WORK REQUIRED :: I would like you to print all the records below exactly as they are.

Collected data
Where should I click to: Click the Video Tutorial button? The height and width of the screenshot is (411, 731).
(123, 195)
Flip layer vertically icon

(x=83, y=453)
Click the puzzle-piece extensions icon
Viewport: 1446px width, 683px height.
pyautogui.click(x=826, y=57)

WRITTEN ANSWER ::
Where should I click to: Click the Video Tutorial button? The height and width of the screenshot is (411, 731).
(123, 195)
Flip layer vertically icon

(x=83, y=453)
Click the puzzle-piece extensions icon
Viewport: 1446px width, 683px height.
pyautogui.click(x=826, y=57)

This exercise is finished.